Bir kadın olarak zaaflarım var. Alışverişi severim. Çikolatadan daha çok keyif verir bana. Bu yüzden görüntüm için bazen akılsızca para harcarım. Mutlu olur muyum? Evet olurum. Kısa bir süre için. Daha çok alamadıklarım için mutsuz olurum. Ne zaman bir alışveriş merkezine gitsem, para harcamasam bile enerjim biter. Yorulurum.
Bir taraftan çok şanslıyım, evime yürüme mesafesinde olan tam dört tane park var: Göztepe Parkı, Kalamış Parkı, Fenerbahçe Parkı ve Özgürlük Parkı. Hepsi birbirinden yeşil, hepsi birbirinden özel. Üstelik her mevsim ayrı güzel.
İstanbul gibi insanı yoran bir şehirde yaşarken, ne zaman bu parklardan birine gitsem, nefes aldığımı hissederim. İçim bambaşka bir mutlulukla dolar. Enerjim baştan başa değişir. Yalnız da olsam sıkılmam. Bunalmam. Özüme ulaşırım. Ana sevgiye bağlanırım.

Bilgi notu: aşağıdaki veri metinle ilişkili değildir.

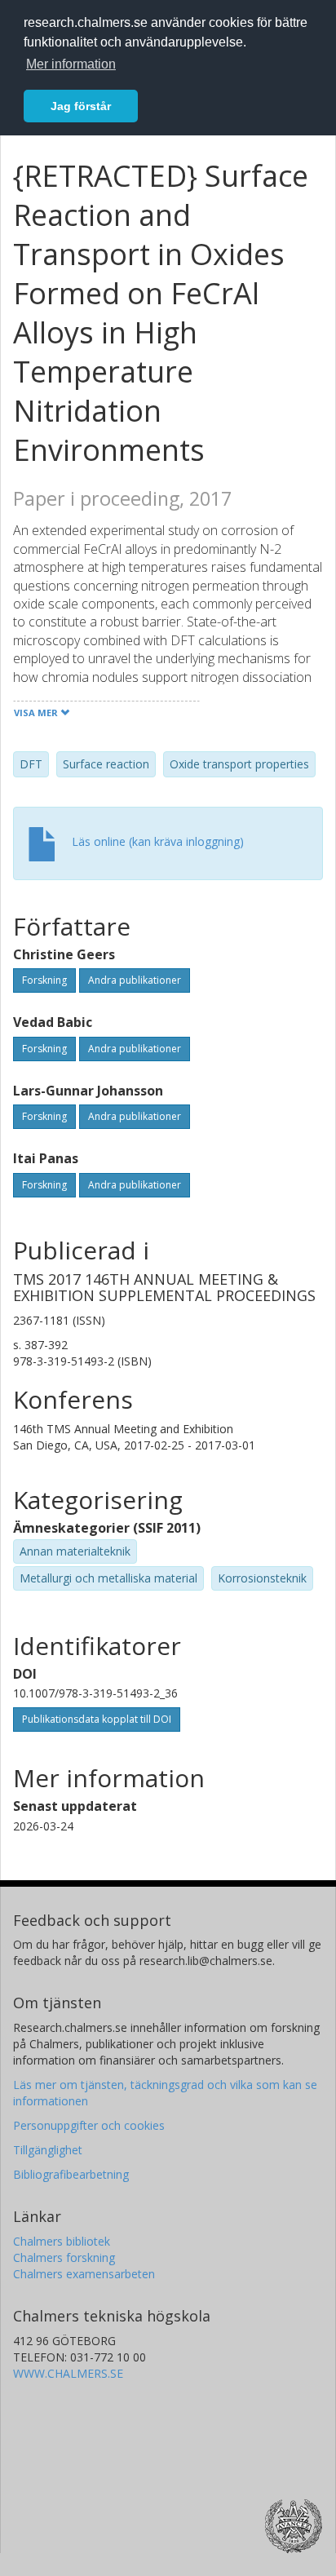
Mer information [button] (71, 64)
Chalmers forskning (64, 2257)
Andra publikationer (134, 980)
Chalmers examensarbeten (84, 2274)
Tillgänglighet (47, 2150)
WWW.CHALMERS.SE (68, 2373)
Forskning (44, 980)
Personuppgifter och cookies (89, 2125)
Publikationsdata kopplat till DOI (96, 1719)
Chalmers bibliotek (61, 2241)
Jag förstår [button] (81, 106)
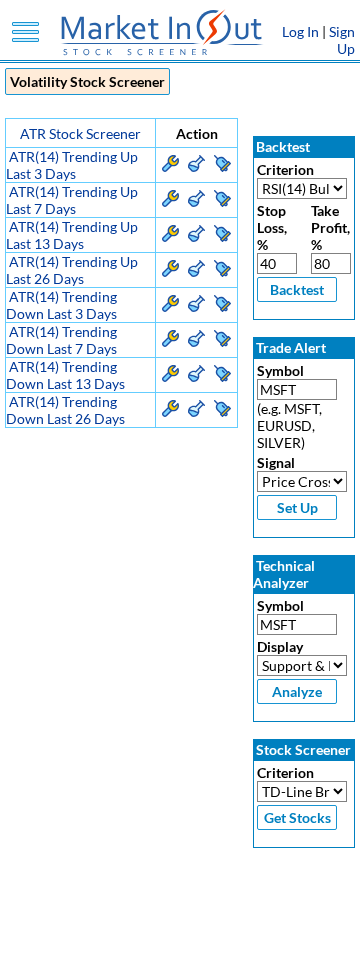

Bugün ülkemde hükümete karşı bir direniş var. Türkiye’nin tüm bölgelerinde Taksim’deki Gezi Parkı’nın yıkılması protesto ediliyor. Polisin eylemlere gösterdiği tepkilerle ortalık savaş alanına döndü. Halkımın uyanmasına ve artık susmamasına seviniyor, hükümetimin kendinden yana olmayana gösterdiği duyarsızlığına üzülüyorum.
Tekamüle inanırım. Her olumsuzluğun insanı, evreni fiziksel olmasa da ruhen olgunlaştırdığını düşünürüm.
Bir gün mutlaka, şu anda ülkenin bu hale gelmesinin sebebi olan insanlar da uyanacak. Ancak o gün etraflarındaki dalkavuklar gidip kendi başlarına kaldıklarında; vicdanlarını rahatlatıp huzur bulabilmek ve özlerine ulaşabilmek için, umarım bir ağaç gölgesi bulabilirler.